──────── PROVIDED PASSAGE
Rothiemurchus Forest is a remnant of the Caledonian Forest at near Aviemore, Inverness-shire, Scotland. It is in the Highland region.

The forest is popular for recreation and contains important independent wildlife, including the osprey, Scottish crossbill, capercaillie, crested tit and European wildcat.

Stretching from the River Spey to the high mountain plateau, Rothiemurchus sits within the Cairngorms National Park.

== Ownership and management ==

Much of the forest is within the Rothiemurchus Estate, in the ownership of the Grant family since the 1540s. The estate is now owned and managed by Johnnie Grant, 13th Earl of Dysart and 17th Laird of Rothiemurchus, along with his family. The land was also managed by Philippa Grant, Countess of Dysart till September 2022, when she was killed in a road traffic collision. In 2014, Rothiemurchus Upper Forest – covering 2,300 ha – was sold to Forestry Commission Scotland (now Forestry and Land Scotland) for £7.4 million.
────────────────
## EXERCISE REQUIREMENTS:
a - From the Rothiemurchus Forest passage, output the text between "Stretching from the" and "for £7.4 million.", inclusive.
b - Answer these questions using the Rothiemurchus Forest passage:
(i) Which national park is Rothiemurchus in?
(ii) Since when has the Grant family owned the Rothiemurchus Estate?
(iii) For how much was Rothiemurchus Upper Forest sold in 2014?
c - Resume the Rothiemurchus Forest passage from where it stops.
You can disregard the records that come after this passage.
──────── AVAILABLE DATA
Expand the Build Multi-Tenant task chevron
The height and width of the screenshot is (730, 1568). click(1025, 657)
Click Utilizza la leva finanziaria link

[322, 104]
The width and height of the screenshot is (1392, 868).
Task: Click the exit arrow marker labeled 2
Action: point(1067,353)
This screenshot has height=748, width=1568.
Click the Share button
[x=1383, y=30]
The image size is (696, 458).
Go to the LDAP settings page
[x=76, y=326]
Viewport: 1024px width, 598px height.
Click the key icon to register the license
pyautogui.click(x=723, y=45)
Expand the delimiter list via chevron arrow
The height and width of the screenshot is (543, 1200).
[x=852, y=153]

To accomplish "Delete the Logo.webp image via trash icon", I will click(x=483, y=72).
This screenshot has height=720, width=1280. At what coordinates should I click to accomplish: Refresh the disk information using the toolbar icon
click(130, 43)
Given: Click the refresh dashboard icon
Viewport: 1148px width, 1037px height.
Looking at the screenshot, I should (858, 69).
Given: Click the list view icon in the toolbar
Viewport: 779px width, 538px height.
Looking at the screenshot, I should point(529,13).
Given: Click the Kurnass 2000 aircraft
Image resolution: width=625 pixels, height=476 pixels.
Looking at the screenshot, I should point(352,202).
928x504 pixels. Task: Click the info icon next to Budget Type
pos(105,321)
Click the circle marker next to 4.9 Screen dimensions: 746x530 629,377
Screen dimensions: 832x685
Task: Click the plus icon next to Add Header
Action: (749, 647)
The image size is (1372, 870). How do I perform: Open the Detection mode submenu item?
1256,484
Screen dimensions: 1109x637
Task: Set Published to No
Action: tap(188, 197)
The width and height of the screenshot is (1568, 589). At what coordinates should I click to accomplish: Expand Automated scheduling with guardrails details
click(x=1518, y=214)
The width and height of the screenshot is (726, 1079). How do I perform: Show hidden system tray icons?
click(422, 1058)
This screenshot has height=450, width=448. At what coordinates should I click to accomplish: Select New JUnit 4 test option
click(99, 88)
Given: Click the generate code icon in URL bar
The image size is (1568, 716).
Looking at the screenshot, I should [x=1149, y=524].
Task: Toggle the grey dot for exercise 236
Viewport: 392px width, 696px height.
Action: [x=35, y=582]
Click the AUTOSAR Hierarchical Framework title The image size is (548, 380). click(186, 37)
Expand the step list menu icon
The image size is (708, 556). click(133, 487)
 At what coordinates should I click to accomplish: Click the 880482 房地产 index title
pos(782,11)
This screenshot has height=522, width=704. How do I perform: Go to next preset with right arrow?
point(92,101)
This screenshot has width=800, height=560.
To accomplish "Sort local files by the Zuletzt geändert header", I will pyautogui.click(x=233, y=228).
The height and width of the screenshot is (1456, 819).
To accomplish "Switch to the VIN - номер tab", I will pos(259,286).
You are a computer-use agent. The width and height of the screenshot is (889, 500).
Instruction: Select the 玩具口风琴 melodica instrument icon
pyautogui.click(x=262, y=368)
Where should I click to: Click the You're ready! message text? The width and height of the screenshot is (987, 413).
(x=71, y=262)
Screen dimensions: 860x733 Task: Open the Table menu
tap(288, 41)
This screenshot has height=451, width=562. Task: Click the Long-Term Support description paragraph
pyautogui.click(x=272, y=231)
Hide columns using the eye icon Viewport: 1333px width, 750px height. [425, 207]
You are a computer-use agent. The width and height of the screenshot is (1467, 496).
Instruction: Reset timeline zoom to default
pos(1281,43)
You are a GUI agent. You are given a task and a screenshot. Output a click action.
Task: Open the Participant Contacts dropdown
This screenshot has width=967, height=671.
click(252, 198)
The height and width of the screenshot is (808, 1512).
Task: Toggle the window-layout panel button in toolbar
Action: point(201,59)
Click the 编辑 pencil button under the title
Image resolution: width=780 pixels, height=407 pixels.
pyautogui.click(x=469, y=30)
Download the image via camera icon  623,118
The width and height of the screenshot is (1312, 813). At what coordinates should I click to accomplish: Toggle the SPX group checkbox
────────────────
## EXPECTED RESULTS:
a -
Stretching from the River Spey to the high mountain plateau, Rothiemurchus sits within the Cairngorms National Park.

== Ownership and management ==

Much of the forest is within the Rothiemurchus Estate, in the ownership of the Grant family since the 1540s. The estate is now owned and managed by Johnnie Grant, 13th Earl of Dysart and 17th Laird of Rothiemurchus, along with his family. The land was also managed by Philippa Grant, Countess of Dysart till September 2022, when she was killed in a road traffic collision. In 2014, Rothiemurchus Upper Forest – covering 2,300 ha – was sold to Forestry Commission Scotland (now Forestry and Land Scotland) for £7.4 million.

b -
(i) The Cairngorms National Park.
(ii) Since the 1540s.
(iii) £7.4 million.

c -
== History ==
During the Napoleonic Wars, the high demand for timber led to substantial tree felling on the Rothiemuchus estate, the travel writer Sarah Murray estimating in 1803 that 'perhaps £1,500 worth of timber' was being cut down annually. Damage to salmon traps caused by logs being floated down the Spey led to tensions between Sir John Peter Grant and Alexander Gordon, 4th Duke of Gordon. By the 1820s, timber was generating an income of £4,000 to £5,000 per annum, though the upkeep of dams, locks, sluices, dykes, channels, and heavy horses to haul the logs to the river was costly. In 1839, John Grigor reported that the old pine forest of Rothiemurchus was 'much exhausted'. In 1853, twelve poor families from Rothiemurchus emigrated to Tasmania on the Sir Allan McNab. Rothiemurchus was converted into a deer forest in 1859.